╭──

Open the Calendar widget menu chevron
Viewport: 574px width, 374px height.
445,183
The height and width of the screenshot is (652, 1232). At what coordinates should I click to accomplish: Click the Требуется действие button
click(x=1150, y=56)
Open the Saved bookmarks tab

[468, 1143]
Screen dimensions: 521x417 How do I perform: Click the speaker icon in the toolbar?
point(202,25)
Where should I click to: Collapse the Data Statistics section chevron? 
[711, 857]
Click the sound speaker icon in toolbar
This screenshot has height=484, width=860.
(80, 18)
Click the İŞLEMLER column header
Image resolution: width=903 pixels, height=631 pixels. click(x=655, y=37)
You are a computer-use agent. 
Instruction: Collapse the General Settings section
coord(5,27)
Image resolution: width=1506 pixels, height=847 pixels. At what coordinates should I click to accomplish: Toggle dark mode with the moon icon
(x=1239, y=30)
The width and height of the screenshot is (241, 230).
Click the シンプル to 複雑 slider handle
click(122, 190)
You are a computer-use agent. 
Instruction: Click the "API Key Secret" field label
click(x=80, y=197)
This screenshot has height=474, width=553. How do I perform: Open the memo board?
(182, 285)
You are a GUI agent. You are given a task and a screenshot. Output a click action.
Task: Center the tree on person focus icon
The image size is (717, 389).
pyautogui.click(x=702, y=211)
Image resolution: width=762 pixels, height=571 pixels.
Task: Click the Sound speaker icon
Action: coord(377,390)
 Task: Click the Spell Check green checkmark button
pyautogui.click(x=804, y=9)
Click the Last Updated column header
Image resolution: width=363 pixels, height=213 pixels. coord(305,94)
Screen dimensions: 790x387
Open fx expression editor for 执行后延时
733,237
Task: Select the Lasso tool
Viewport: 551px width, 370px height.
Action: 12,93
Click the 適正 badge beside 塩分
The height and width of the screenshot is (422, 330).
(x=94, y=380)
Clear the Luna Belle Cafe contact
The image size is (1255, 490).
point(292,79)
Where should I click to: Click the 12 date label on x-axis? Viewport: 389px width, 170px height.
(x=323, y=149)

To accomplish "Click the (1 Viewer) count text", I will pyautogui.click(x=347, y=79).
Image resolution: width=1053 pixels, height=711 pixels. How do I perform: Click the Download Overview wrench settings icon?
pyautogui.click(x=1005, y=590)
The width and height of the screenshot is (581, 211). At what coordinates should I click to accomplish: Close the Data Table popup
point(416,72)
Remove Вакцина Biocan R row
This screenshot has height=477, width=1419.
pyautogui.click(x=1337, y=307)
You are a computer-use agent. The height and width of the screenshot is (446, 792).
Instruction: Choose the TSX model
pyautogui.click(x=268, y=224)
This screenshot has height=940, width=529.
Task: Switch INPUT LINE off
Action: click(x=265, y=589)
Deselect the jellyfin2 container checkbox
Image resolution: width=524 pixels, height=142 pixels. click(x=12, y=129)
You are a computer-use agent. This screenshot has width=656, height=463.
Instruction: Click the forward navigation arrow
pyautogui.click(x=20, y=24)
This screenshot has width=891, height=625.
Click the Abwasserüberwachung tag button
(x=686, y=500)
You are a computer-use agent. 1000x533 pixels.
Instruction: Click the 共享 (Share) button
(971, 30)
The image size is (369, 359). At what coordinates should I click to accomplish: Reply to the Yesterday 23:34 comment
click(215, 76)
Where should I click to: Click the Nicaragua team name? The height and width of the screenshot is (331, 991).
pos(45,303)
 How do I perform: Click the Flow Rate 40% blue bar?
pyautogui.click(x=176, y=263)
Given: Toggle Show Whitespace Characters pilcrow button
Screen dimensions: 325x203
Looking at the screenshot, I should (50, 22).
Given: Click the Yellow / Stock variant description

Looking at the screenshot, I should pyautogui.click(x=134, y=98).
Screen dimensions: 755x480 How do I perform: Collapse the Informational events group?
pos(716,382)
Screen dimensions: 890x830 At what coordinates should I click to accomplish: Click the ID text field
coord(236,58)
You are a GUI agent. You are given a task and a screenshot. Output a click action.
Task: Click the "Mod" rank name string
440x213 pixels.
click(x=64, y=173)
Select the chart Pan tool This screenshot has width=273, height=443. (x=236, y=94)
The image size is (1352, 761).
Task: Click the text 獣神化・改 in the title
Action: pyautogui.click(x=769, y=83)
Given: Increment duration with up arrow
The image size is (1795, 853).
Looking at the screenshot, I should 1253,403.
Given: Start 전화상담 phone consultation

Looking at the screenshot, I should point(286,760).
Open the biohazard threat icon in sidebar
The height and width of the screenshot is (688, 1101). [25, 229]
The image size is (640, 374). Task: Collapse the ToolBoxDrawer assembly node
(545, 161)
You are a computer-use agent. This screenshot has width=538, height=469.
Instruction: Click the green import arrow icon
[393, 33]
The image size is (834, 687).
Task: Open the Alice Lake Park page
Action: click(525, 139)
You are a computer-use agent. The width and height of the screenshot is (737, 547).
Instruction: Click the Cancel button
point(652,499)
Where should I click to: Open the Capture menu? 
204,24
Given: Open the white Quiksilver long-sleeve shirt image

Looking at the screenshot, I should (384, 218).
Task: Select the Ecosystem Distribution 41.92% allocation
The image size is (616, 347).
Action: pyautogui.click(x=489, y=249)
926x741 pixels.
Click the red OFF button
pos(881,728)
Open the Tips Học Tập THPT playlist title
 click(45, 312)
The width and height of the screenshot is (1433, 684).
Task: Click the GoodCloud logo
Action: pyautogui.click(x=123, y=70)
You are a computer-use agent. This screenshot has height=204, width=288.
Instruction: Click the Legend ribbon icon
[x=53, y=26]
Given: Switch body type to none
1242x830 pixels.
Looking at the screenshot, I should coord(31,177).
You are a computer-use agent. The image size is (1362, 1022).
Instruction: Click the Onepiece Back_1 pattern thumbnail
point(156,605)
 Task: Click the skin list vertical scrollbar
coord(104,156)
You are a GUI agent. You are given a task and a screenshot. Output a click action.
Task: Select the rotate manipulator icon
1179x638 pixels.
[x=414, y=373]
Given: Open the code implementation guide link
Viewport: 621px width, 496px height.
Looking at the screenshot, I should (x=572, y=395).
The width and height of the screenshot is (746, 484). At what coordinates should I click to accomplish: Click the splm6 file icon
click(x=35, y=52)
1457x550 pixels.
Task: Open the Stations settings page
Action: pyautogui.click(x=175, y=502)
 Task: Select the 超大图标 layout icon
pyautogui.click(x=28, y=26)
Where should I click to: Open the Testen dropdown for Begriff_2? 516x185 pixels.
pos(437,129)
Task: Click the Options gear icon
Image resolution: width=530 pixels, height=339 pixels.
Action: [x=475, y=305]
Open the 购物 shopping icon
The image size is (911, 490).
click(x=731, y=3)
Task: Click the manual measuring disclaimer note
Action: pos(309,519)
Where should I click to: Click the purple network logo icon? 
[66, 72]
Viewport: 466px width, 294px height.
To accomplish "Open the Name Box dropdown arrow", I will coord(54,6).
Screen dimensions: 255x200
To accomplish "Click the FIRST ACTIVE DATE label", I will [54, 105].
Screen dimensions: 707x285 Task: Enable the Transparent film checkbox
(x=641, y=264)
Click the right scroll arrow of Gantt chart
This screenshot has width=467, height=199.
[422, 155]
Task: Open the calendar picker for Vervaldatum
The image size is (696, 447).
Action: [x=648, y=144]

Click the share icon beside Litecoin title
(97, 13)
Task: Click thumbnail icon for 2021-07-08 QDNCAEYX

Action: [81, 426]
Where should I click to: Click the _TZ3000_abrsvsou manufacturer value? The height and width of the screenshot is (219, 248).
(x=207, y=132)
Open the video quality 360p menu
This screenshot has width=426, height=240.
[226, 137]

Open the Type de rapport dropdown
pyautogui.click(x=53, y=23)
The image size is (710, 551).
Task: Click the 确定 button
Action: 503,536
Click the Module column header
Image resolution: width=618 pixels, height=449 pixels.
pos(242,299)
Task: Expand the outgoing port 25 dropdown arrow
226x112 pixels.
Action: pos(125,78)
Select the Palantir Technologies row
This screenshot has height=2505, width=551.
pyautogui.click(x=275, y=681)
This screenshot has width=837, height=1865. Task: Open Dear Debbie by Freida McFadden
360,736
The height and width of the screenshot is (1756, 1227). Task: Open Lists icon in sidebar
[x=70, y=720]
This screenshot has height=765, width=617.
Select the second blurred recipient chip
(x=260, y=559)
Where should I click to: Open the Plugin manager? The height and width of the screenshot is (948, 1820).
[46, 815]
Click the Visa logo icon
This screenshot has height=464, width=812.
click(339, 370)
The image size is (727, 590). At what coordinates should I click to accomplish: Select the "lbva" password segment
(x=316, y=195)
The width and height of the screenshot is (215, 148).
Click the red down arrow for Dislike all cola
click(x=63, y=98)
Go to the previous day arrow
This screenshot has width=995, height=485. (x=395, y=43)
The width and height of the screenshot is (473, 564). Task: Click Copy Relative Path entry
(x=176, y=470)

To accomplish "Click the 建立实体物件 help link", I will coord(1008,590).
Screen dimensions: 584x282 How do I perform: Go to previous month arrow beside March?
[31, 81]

╰──

### Goal of the exercise
Find the lines above that contain the word "will" and copy each one.

### Result of this exercise
To accomplish "Click the (1 Viewer) count text", I will pyautogui.click(x=347, y=79).
To accomplish "Open the Name Box dropdown arrow", I will coord(54,6).
To accomplish "Click the FIRST ACTIVE DATE label", I will [54, 105].
To accomplish "Click the 建立实体物件 help link", I will coord(1008,590).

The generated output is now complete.